↓

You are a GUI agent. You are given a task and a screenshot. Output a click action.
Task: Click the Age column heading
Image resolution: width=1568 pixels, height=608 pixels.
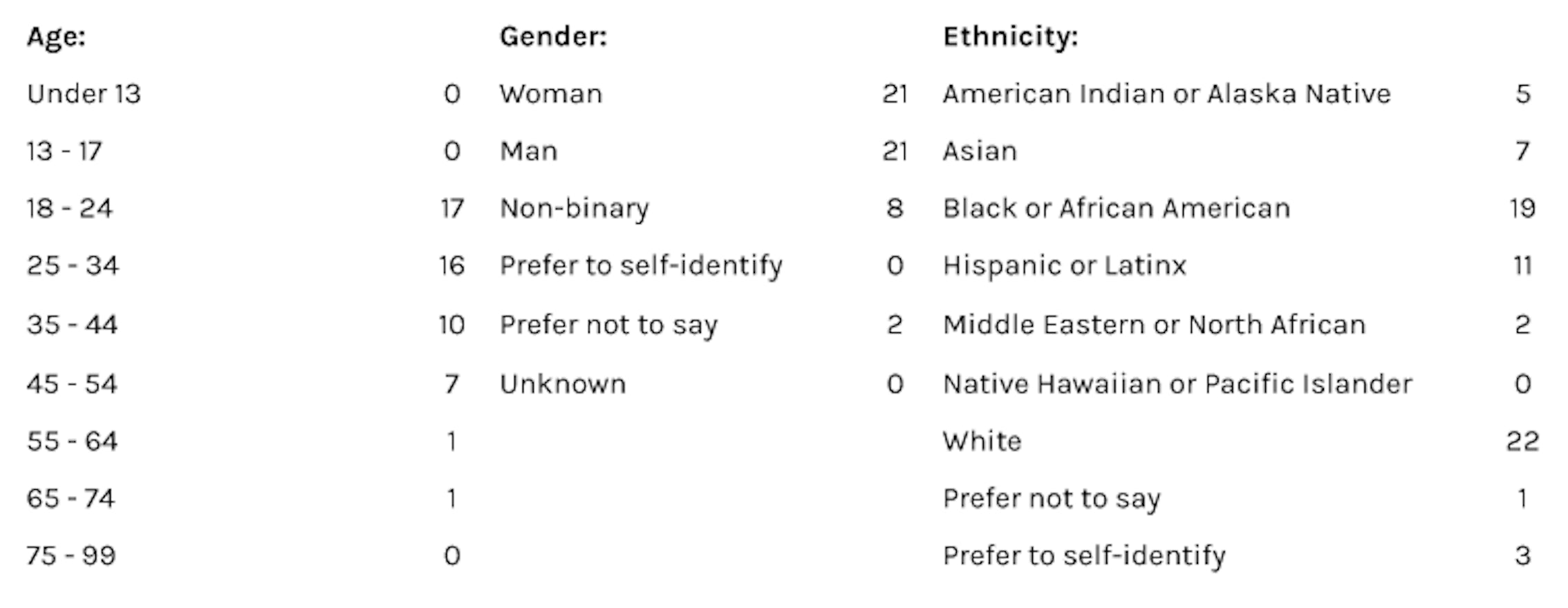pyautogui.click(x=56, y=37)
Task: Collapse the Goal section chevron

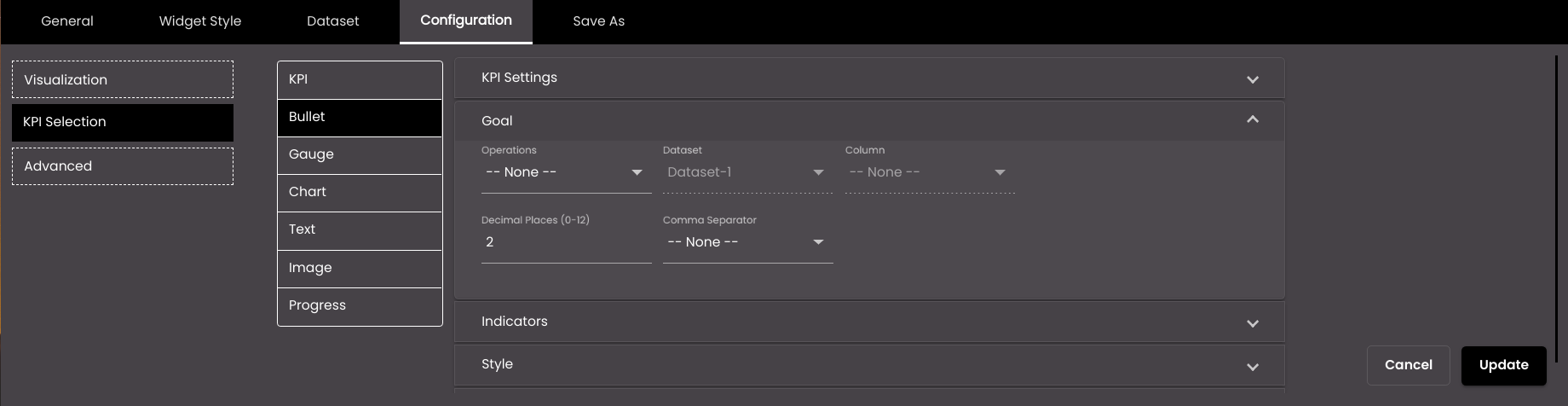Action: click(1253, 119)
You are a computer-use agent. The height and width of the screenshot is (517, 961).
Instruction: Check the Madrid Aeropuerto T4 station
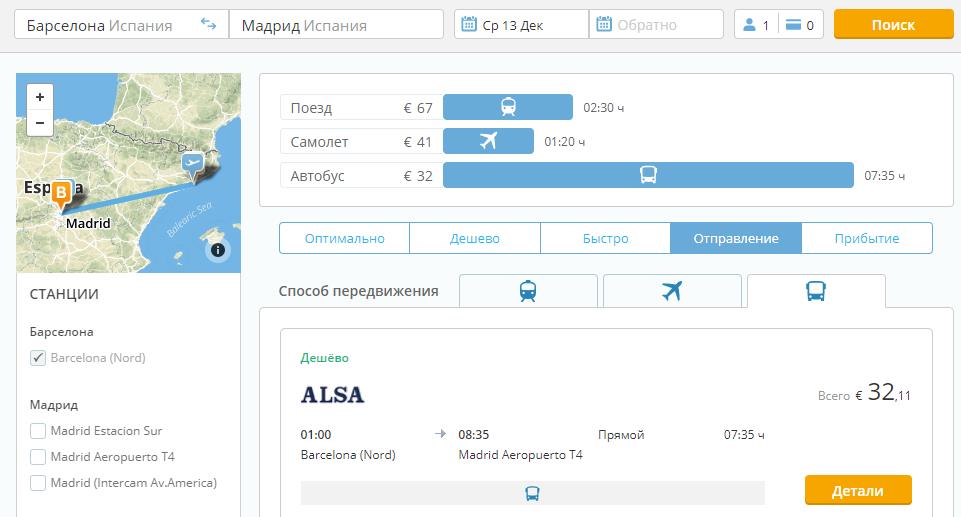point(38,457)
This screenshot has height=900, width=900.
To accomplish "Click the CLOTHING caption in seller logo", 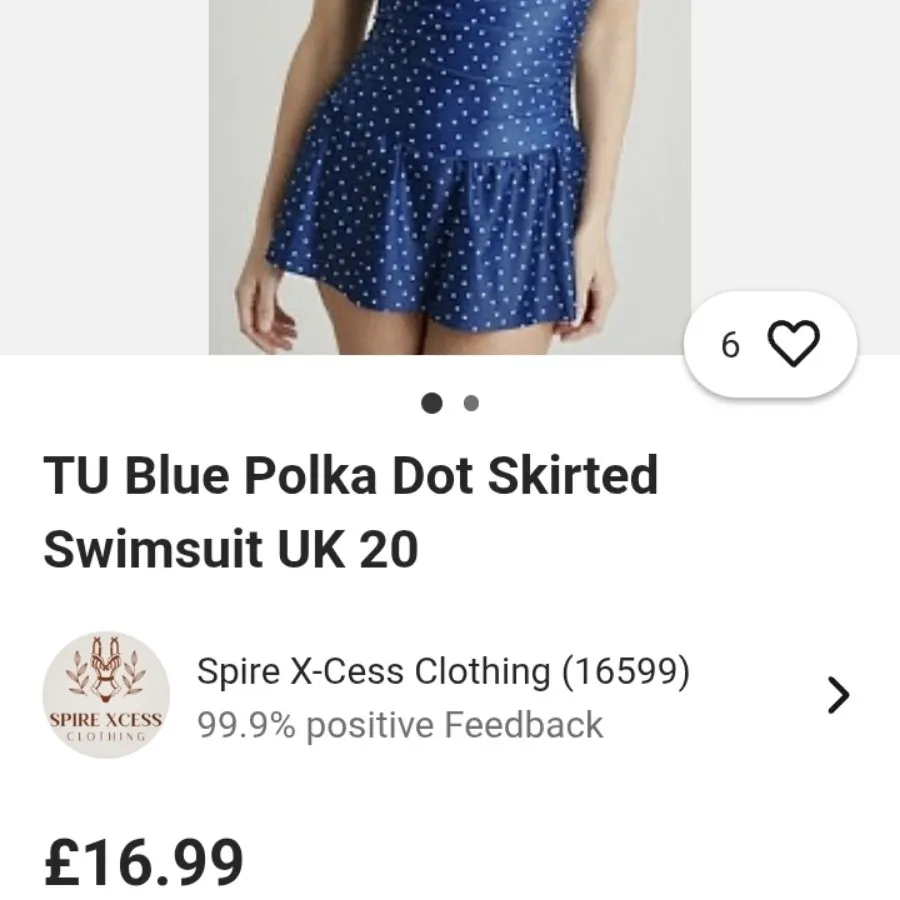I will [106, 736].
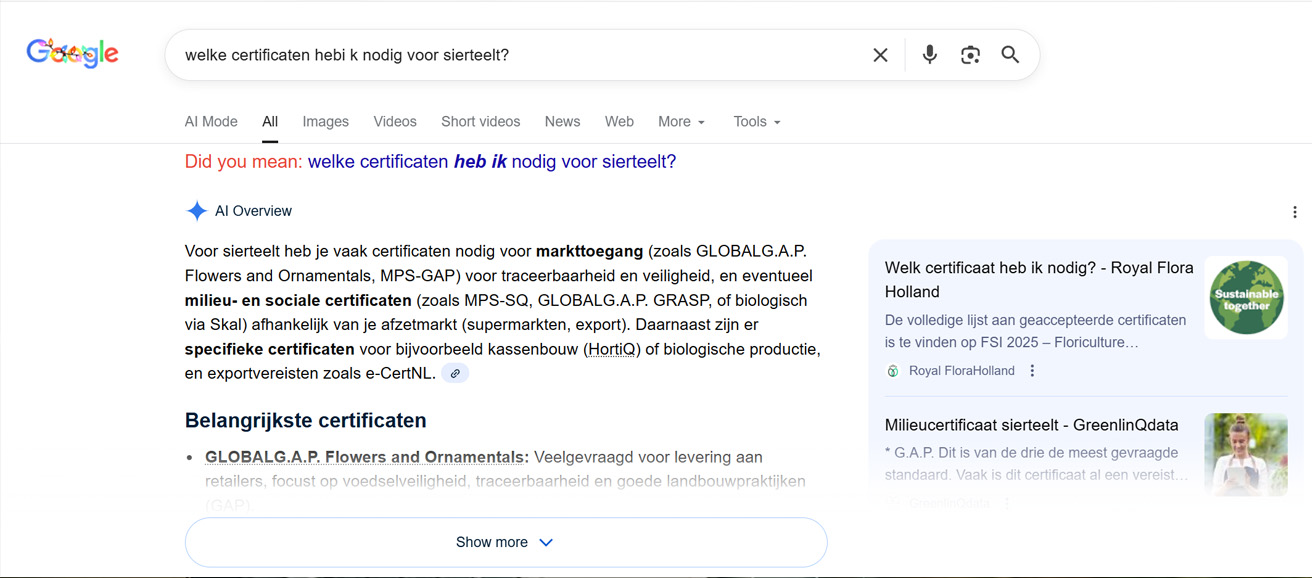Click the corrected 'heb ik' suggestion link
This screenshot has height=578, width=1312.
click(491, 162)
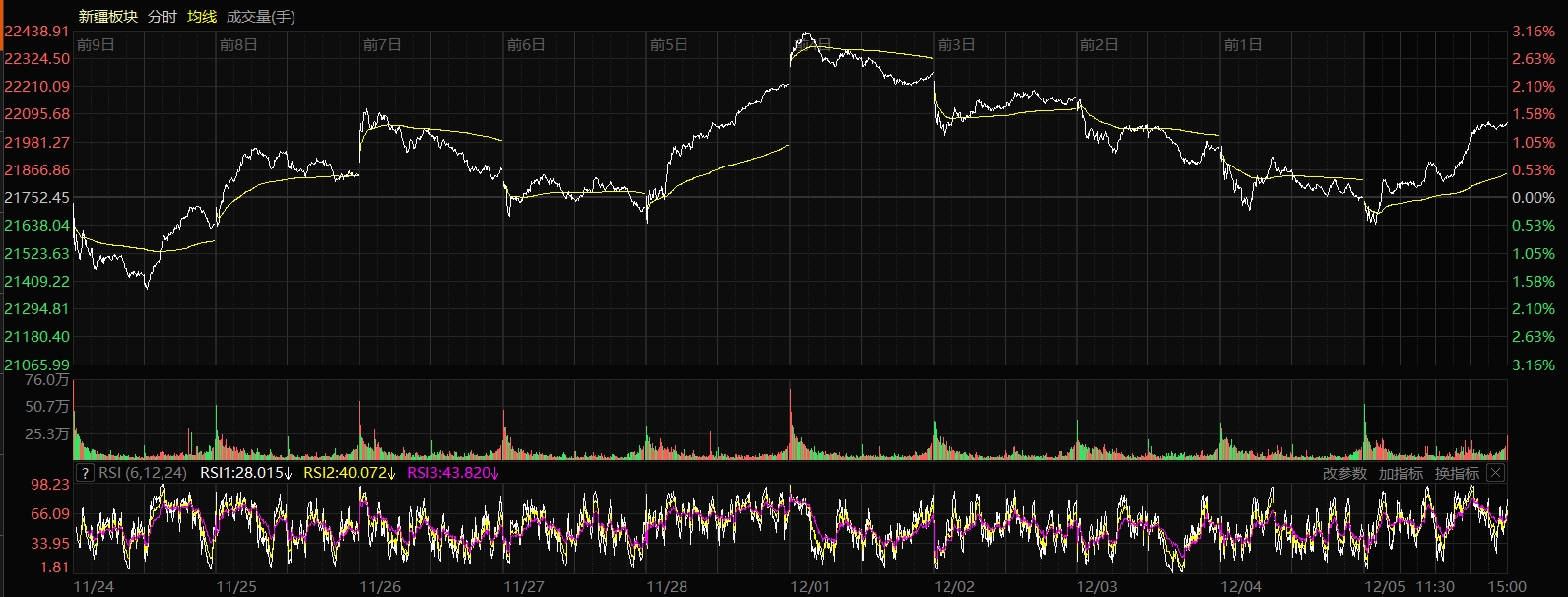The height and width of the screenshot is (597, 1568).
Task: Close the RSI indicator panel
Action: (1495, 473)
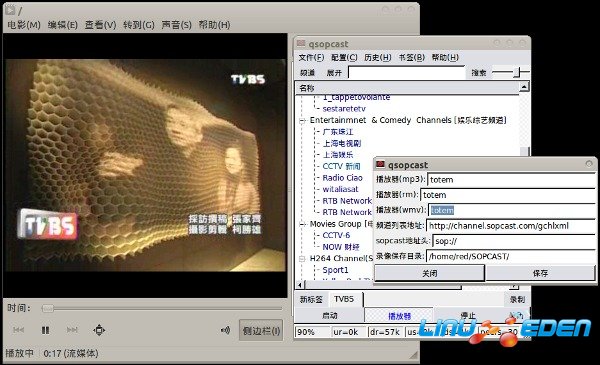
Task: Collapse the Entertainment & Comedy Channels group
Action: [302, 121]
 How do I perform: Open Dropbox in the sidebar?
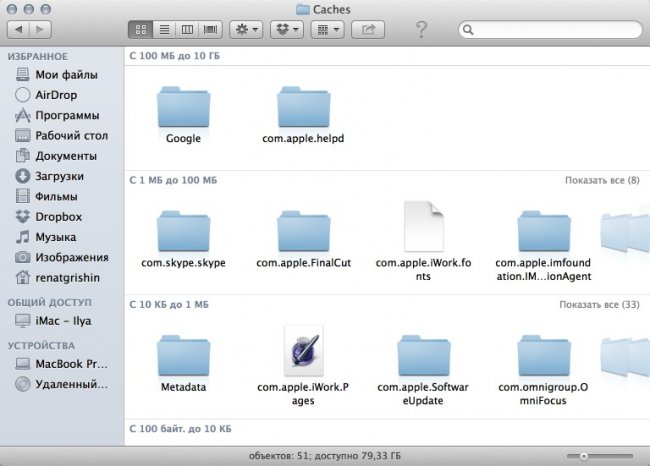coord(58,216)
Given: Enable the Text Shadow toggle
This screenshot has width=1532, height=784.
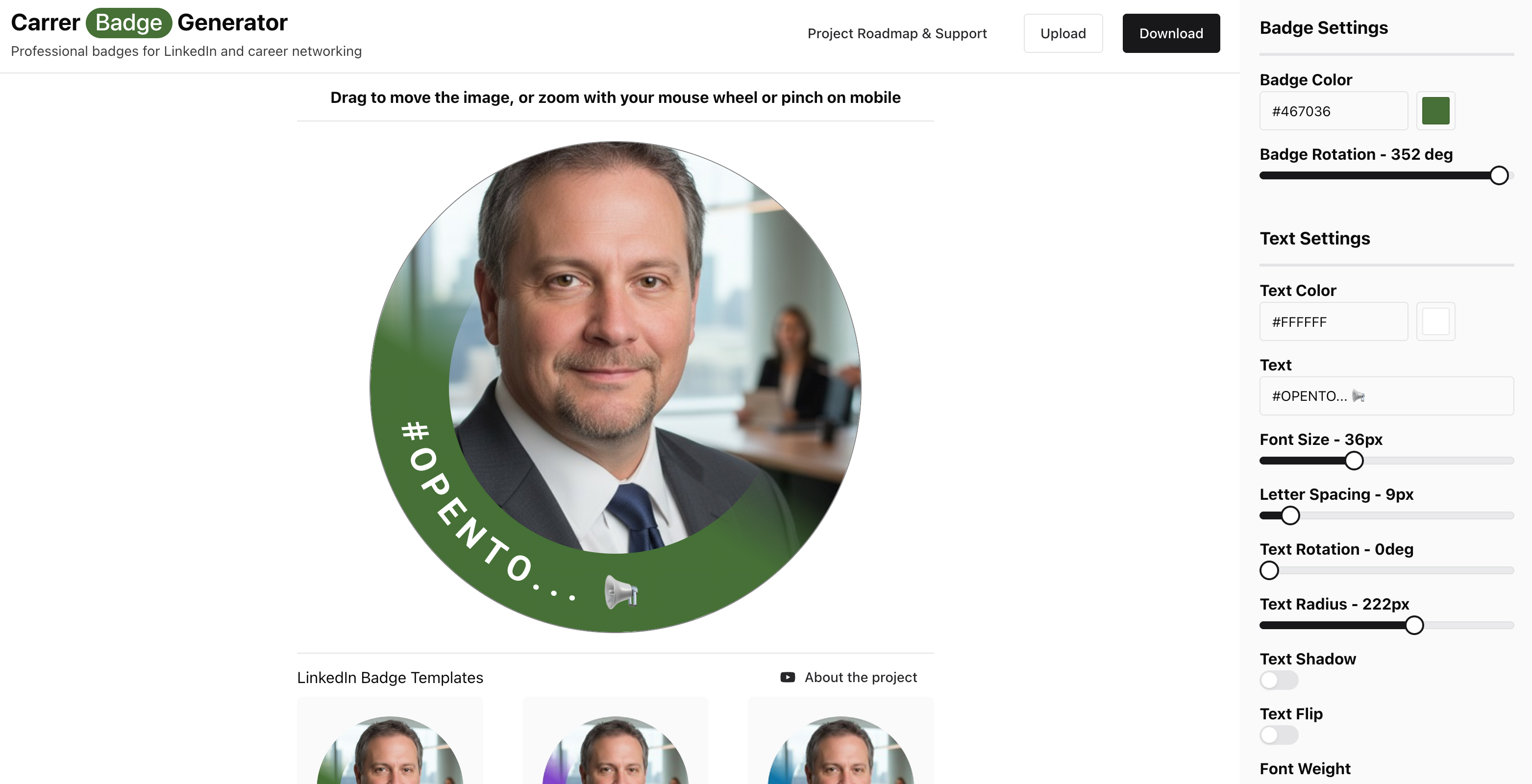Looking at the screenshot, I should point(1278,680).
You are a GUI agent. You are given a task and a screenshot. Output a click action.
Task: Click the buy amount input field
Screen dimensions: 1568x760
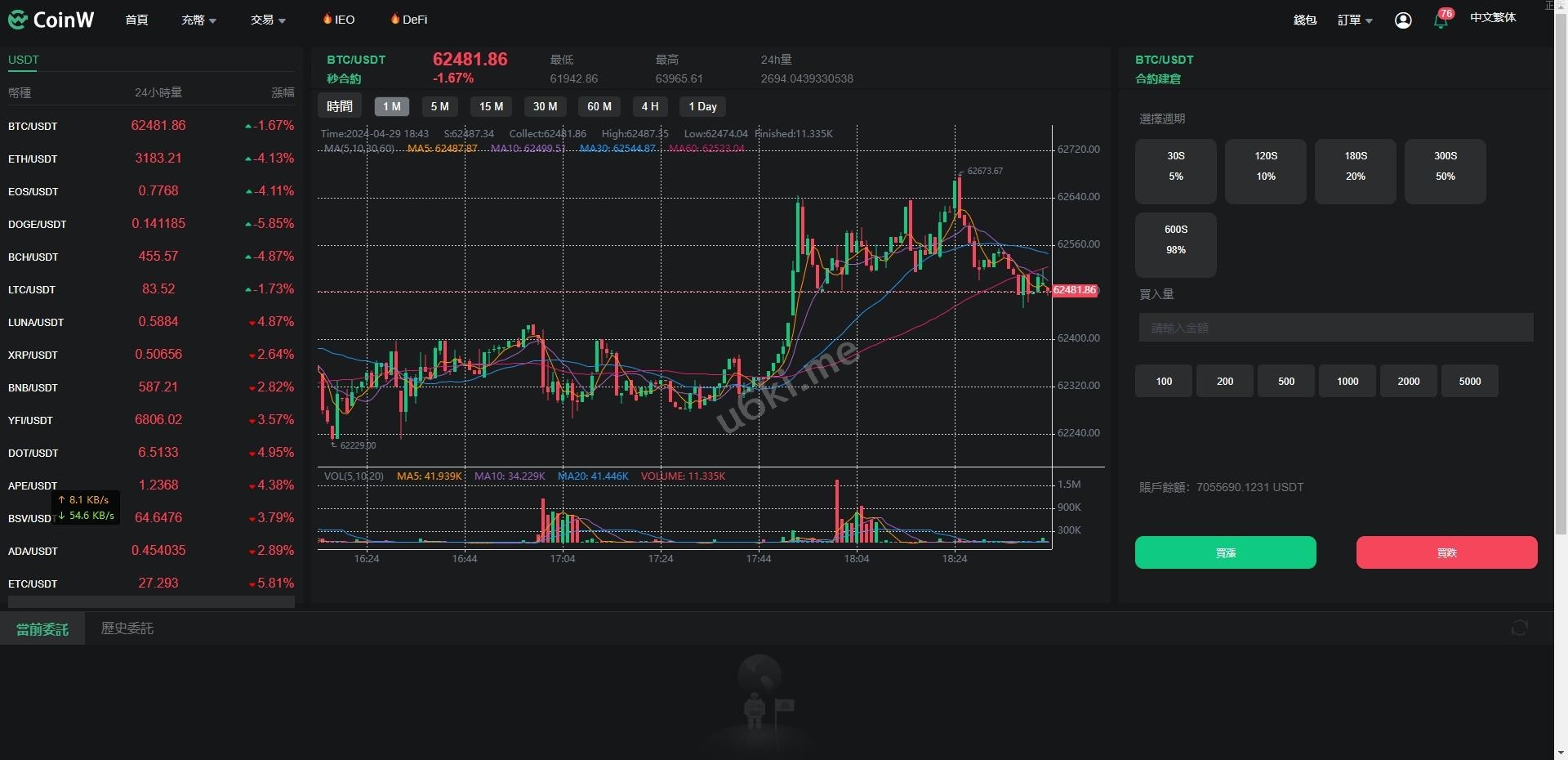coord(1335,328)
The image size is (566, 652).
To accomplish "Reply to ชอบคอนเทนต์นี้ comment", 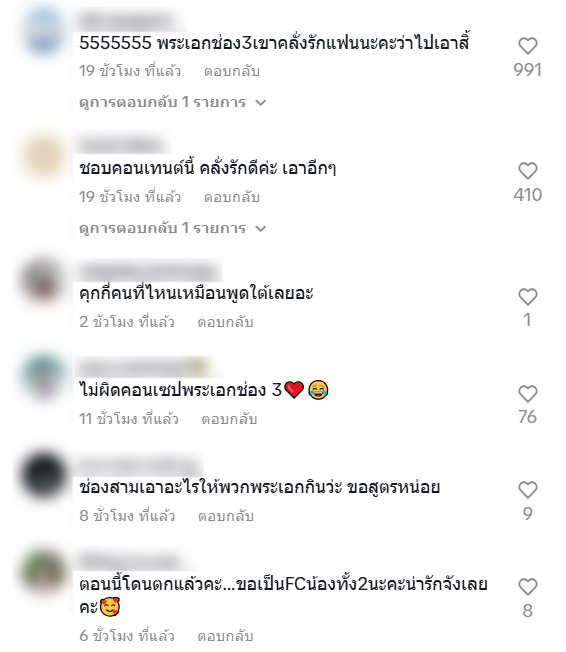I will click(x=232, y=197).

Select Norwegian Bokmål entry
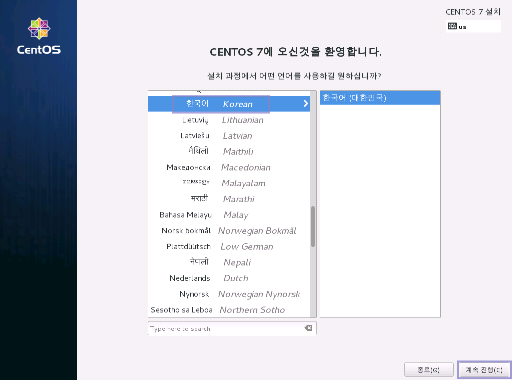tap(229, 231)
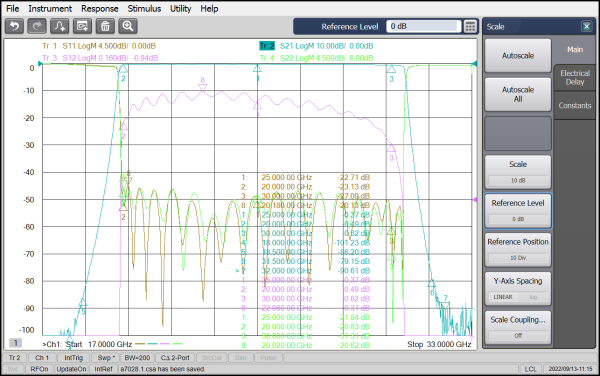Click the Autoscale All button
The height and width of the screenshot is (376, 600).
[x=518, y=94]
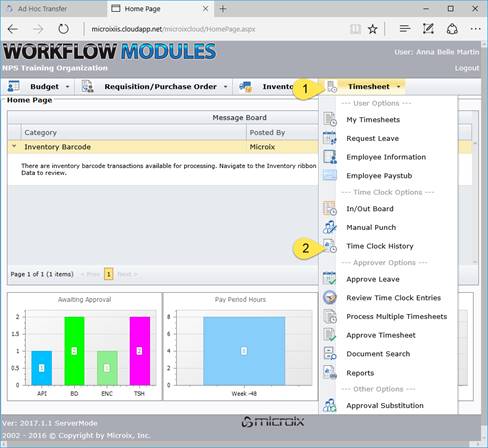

↑

* _Task instructions_
In the records above, find the line with "Image resolution: width=1568" and the line with "You are a computer-use"; please transcribe exactly those two lines and all lines between them, omitting any picture.

* _Written solution_
Image resolution: width=1568 pixels, height=608 pixels.
pyautogui.click(x=56, y=37)
Task: Collapse the Goal section chevron

Action: click(1253, 119)
You are a computer-use agent. The height and width of the screenshot is (517, 961).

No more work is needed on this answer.